Config Drift Detection
Drift between repo and runtime.
What config drift is
Config drift is when live infrastructure differs from the IaC source of truth. The git repo says one thing, the cloud says another, and recovery plans built on "we will redeploy from Terraform" silently fail because the live state was never what git described.
- Live differs from IaC. State-versus-config gap per resource; the gap between what git says and what the cloud actually has.
- Standard causes. Manual console changes, partial Terraform applies, third-party automation creating resources, deleted-and-recreated resources outside the workflow.
- Undermines IaC assumptions. If live state is not what git says, recovery plans built on git fail at the moment of recovery.
- Documented drift cost. Per-incident drift contribution captured; the discipline supports investment in detection because the cost is visible.
How to detect drift
Detection options span tools. Terraform plan in CI is the cheapest baseline; drift-detection products add coverage for resources Terraform does not manage; cloud-native rules cover the gaps.
- Terraform plan in CI. Weekly production-state plan; shows differences between state file and config without applying.
- Drift-detection products. AWS Config, Driftctl, env0, Spacelift; specialised tools that cover resources Terraform does not own.
- Cloud-native rules. AWS Config, Azure Policy, GCP Config Validator; native integration with the cloud control plane.
- Named owner per detector. Maintaining team per detector; stale or noisy detectors degrade signal.
Drift response
Response is decision-driven. Tier-1 drift earns same-day alerts; every drift event gets classified as intentional, accidental, or hostile; classification drives the action.
- Tier-1 alerts same day. Criticality-based alert per resource; investigate same day for production-critical drift.
- Classify the drift. Intentional (someone made a deliberate change), accidental (script or click error), or hostile (unauthorised); each calls for different actions.
- Log every drift event. Timestamped record per drift; patterns reveal which teams or tools cause most drift.

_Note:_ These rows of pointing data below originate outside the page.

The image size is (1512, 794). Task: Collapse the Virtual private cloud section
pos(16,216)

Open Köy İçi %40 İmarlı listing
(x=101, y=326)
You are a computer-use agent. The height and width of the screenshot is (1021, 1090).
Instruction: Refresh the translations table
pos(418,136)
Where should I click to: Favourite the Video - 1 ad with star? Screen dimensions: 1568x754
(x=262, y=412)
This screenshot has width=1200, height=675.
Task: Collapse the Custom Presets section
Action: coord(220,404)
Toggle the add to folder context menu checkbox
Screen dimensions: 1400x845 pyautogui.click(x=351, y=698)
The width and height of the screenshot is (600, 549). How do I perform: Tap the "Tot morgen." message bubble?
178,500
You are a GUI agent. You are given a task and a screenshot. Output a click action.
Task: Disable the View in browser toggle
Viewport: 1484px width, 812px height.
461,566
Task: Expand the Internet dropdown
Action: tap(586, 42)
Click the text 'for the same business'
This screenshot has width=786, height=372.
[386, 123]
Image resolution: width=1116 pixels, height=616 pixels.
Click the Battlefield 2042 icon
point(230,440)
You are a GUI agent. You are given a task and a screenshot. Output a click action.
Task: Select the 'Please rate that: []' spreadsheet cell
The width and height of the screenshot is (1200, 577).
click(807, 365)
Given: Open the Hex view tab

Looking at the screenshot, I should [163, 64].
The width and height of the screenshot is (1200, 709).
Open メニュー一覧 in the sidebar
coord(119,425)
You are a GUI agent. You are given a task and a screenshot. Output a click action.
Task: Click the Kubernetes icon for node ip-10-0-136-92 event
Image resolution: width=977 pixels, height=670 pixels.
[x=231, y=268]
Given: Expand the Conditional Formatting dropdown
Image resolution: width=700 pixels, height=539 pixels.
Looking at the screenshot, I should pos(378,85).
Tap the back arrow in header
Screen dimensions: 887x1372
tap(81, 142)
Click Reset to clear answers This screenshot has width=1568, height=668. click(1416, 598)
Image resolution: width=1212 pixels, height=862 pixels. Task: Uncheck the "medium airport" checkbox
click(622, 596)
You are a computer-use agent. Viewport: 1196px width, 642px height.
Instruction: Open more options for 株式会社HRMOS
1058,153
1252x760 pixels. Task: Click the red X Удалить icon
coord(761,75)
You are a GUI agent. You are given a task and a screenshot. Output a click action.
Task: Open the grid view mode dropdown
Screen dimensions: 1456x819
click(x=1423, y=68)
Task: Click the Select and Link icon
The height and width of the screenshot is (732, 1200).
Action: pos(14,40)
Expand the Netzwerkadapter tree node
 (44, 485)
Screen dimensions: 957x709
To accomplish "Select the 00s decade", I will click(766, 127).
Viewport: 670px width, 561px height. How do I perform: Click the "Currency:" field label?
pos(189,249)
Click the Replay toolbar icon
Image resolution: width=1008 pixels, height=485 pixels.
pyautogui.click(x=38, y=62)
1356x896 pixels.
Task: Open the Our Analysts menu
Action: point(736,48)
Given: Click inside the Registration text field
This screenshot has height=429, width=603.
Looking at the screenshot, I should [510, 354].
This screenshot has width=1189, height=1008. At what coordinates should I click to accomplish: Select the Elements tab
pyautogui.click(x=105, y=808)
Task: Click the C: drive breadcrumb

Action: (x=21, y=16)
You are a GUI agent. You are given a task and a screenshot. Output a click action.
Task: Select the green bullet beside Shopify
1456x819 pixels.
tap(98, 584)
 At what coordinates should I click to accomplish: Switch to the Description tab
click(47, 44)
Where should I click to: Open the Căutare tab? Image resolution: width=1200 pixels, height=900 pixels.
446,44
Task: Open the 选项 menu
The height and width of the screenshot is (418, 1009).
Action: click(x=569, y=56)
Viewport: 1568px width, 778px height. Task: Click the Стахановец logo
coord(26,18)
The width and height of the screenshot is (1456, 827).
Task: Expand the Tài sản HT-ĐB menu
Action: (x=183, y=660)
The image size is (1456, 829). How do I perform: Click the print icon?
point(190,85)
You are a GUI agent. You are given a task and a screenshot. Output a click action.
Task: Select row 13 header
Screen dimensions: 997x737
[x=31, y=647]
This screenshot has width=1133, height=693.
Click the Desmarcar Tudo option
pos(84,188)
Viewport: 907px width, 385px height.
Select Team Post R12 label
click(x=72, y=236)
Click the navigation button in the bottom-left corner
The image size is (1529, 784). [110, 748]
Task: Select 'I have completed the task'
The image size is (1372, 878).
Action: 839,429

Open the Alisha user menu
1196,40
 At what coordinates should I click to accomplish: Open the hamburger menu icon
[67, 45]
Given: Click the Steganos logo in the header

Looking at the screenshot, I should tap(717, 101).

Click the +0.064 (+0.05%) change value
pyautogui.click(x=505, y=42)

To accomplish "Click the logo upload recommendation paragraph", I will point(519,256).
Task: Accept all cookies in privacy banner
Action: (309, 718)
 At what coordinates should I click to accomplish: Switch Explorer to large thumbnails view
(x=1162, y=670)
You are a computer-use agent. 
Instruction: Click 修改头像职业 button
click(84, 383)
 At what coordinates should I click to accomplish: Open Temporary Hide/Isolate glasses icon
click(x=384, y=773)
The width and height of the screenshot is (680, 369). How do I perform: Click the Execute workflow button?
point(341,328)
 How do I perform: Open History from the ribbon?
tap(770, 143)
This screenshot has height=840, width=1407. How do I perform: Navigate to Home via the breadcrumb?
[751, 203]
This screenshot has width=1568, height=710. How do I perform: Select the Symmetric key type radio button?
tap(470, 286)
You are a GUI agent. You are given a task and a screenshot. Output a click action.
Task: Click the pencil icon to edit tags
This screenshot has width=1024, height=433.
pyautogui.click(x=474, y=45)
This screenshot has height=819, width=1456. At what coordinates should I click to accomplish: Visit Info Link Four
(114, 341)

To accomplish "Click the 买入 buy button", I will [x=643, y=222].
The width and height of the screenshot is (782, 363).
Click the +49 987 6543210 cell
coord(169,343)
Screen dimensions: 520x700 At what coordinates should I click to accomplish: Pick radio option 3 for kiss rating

- Named action per classification. IaC update, revert, or incident path per class; "drift logged but never acted on" is the failure mode.
Drift prevention
Prevention is harder than detection. Break-glass console access, read-only IAM by default, and policy enforcement together prevent most drift; you cannot fix the cultural patterns without the technical guardrails.
- Console write via break-glass. SSO plus audit-log access for write operations; default console access is read-only.
- Read-only IAM by default. Engineers debug via read-only paths; the deployer role is the named exception with audit trail.
- OPA or Sentinel policies. Resource-creation block outside Terraform at the cluster or cloud-provider level; hard prevention beats hopeful detection.
- Named exception process. Break-glass path documented; "everyone uses break-glass" overuse is the failure mode without process discipline.
How to deploy drift detection
Deploy in stages. Detection first to build confidence in the signal; enforcement second once detection is proven; track drift count over time as the operational metric.
- Weekly Terraform plan first. Production-state plan with diff sent to Slack; cheap baseline that catches the most common drift.
- Policy enforcement second. Add prevention only after detection is trusted; premature enforcement on noisy signal damages confidence.
- Track drift count over time. Quarterly trend toward zero drift on tier-1 resources; the metric drives the program's investment.
- Quarterly drift retro. Cause-class review per quarter; targeted fixes follow patterns rather than one-off complaints.